“The Middle East is becoming one of our key emerging markets,” Jean-Michel Halfon, head of Pfizer’s emerging markets unit, said in an interview in Dubai. “This is a market where we should see double-digit growth and where Pfizer should be able to exceed $1 billion in sales.”
Pfizer plans to add at least $3 billion in annual revenue from sales in developing countries by 2012. It is among major pharmaceutical companies seeking increased sales in emerging countries such as China as revenue in mature markets in the U.S. and Europe sags.
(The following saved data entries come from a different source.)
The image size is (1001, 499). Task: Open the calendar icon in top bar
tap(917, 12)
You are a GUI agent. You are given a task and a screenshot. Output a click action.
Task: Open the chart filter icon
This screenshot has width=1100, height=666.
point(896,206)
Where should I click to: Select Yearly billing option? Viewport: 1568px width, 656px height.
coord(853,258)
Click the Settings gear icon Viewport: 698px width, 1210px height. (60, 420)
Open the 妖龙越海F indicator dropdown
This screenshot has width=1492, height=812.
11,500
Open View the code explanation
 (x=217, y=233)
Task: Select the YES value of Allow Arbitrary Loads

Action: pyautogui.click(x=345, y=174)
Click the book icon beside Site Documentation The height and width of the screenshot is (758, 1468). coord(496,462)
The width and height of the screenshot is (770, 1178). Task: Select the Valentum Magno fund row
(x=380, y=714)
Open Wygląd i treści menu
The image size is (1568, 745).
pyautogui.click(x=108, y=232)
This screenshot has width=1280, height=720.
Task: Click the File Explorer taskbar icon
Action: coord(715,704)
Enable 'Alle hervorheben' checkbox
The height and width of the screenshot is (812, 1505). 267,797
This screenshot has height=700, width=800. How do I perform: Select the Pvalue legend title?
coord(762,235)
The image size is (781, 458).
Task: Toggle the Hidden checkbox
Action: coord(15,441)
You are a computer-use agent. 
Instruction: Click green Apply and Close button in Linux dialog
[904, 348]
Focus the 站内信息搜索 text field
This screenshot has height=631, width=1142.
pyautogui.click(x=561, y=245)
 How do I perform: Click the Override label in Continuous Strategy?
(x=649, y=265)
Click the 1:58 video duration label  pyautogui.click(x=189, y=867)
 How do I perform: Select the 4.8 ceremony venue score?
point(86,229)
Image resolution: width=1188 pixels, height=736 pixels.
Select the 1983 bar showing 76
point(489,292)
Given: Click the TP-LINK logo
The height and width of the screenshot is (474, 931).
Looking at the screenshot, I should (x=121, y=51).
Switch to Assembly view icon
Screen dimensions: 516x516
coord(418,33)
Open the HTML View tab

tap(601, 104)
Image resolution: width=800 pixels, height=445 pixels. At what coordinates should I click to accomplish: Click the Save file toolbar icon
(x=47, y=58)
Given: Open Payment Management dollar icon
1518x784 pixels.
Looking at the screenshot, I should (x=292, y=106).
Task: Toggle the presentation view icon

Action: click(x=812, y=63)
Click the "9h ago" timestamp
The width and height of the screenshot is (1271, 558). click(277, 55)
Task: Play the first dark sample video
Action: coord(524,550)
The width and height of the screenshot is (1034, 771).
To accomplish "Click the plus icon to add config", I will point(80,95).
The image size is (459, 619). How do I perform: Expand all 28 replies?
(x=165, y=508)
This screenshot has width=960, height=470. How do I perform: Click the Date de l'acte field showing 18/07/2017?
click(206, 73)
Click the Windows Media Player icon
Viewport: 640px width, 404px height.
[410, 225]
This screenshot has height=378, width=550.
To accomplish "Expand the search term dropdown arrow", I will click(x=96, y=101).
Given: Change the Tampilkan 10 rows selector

The New York-based company is looking to make acquisitions “in the more established markets such as Egypt, Saudi Arabia and the rest of the Gulf,” Guy Lallemand, Pfizer’s regional president for Africa & Middle East, said in an interview. “We are not looking for a specific country, we would be looking for a regional opportunity.”
Sales this year in the Middle East are expected to be about $500 million and the company is forecasting between 8 percent and 10 percent annual growth, Lallemand said. Iraq, Iran and Syria are among markets where Pfizer is looking to expand its business, he added.
Acquisition
Pfizer said Jan. 26 it would pay $33 plus 0.985 of a Pfizer share for each share of Wyeth, the world’s seventh largest drugmaker by assets. The acquisition, valued at more than $60 billion, would give Pfizer the pneumonia vaccine Prevnar and the depression pill Effexor to offset some of the $12 billion in sales it will begin losing in 2011 when the cholesterol pill Lipitor faces generic competition.
Wyeth shareholders are scheduled to vote on the merger on July 20, according to court filings.
Respect for patents, openness toward clinical trials and rapid review of products in the Gulf are encouraging Pfizer’s expansion in the region, Lallemand said.
“They are not seeking to redo and reproduce work done in Europe and the United States,” he said.